> Provided data:

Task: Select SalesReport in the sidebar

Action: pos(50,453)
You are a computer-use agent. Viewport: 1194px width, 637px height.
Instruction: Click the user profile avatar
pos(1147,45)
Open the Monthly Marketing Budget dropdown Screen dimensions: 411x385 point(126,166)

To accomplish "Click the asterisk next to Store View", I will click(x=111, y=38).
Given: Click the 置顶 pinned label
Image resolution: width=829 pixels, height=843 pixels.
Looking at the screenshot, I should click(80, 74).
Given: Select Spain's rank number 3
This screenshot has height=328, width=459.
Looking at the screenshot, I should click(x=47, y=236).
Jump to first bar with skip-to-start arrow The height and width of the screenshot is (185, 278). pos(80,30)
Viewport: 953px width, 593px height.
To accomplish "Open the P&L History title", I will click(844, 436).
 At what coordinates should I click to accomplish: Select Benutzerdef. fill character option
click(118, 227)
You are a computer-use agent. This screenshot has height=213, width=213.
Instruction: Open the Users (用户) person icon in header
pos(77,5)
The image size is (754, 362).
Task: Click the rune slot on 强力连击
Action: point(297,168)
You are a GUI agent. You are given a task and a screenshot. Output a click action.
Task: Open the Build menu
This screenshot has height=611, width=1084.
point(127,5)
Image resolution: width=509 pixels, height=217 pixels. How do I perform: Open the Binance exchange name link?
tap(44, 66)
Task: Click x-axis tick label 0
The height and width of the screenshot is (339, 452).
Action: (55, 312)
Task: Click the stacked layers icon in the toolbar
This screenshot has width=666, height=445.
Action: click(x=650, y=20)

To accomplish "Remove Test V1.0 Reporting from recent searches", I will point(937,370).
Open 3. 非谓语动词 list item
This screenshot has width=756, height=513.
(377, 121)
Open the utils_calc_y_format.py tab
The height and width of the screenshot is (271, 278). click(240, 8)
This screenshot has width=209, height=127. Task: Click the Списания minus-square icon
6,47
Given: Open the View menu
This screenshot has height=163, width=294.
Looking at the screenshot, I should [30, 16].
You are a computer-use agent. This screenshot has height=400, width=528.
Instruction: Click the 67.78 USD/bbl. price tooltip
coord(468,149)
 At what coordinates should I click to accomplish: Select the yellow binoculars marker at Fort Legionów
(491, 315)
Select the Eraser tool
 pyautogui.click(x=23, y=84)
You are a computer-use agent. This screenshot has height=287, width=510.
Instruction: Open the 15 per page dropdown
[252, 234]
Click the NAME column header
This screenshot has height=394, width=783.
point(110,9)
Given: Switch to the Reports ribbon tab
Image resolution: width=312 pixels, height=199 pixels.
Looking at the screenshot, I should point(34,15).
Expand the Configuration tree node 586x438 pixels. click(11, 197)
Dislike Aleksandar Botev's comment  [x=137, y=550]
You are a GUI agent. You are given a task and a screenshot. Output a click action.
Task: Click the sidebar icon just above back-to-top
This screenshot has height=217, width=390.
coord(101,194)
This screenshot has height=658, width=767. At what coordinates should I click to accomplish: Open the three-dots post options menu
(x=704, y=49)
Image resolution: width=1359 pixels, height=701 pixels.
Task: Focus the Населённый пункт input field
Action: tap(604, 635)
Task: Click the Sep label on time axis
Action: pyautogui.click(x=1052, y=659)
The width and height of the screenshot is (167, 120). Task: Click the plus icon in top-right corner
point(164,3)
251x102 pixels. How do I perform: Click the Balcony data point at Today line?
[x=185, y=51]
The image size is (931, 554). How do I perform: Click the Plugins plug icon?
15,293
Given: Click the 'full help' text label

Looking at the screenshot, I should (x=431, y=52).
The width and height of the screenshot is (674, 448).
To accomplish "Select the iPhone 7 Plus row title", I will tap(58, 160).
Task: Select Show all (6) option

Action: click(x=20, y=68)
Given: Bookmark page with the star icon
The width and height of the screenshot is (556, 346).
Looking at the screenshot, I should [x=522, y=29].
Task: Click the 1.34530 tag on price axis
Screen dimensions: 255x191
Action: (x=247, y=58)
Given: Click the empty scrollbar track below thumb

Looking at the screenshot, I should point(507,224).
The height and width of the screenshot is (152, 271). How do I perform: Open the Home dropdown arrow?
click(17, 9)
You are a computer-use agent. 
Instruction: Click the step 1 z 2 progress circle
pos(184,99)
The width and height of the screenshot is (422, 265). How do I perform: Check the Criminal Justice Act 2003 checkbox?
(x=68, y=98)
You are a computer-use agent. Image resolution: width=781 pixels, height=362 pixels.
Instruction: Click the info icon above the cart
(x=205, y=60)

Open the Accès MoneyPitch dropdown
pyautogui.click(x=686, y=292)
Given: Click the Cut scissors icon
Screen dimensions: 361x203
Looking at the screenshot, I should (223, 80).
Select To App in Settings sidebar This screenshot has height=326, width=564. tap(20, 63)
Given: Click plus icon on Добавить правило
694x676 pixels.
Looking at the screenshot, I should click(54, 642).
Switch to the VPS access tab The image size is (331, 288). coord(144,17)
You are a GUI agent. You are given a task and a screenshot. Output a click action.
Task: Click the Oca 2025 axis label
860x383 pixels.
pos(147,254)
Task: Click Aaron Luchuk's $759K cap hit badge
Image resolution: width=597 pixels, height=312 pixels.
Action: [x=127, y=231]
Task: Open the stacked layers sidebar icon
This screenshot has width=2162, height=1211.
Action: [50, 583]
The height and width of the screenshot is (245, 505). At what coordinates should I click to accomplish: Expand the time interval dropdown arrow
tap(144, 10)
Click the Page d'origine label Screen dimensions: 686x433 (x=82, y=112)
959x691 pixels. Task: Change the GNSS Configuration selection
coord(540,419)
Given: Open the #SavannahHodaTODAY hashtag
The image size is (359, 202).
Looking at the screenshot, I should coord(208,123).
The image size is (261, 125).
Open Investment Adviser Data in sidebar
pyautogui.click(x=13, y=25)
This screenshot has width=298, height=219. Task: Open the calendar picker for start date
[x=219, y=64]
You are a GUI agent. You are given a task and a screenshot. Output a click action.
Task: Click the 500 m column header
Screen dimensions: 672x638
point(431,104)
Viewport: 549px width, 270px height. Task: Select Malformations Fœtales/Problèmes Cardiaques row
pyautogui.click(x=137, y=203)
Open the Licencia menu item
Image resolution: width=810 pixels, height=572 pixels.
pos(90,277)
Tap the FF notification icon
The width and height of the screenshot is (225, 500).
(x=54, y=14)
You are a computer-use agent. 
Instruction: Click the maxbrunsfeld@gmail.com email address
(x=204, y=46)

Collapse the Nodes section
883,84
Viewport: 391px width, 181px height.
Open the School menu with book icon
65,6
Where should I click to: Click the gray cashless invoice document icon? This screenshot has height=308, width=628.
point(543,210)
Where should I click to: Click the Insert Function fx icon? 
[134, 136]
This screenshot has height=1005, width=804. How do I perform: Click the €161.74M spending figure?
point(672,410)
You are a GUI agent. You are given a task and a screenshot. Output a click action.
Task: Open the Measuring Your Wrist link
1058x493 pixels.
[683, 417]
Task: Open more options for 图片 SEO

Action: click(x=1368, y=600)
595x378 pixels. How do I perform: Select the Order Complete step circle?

> Problem details: Go through the entries above and report every line in which the word "computer" appears.

> Exercise output:
You are a computer-use agent. Viewport: 1194px width, 637px height.
You are a computer-use agent. This screenshot has height=213, width=213.
You are a computer-use agent. This screenshot has height=400, width=528.
You are a computer-use agent. This screenshot has height=287, width=510.
You are a computer-use agent. 
You are a computer-use agent. Image resolution: width=781 pixels, height=362 pixels.
You are a computer-use agent. 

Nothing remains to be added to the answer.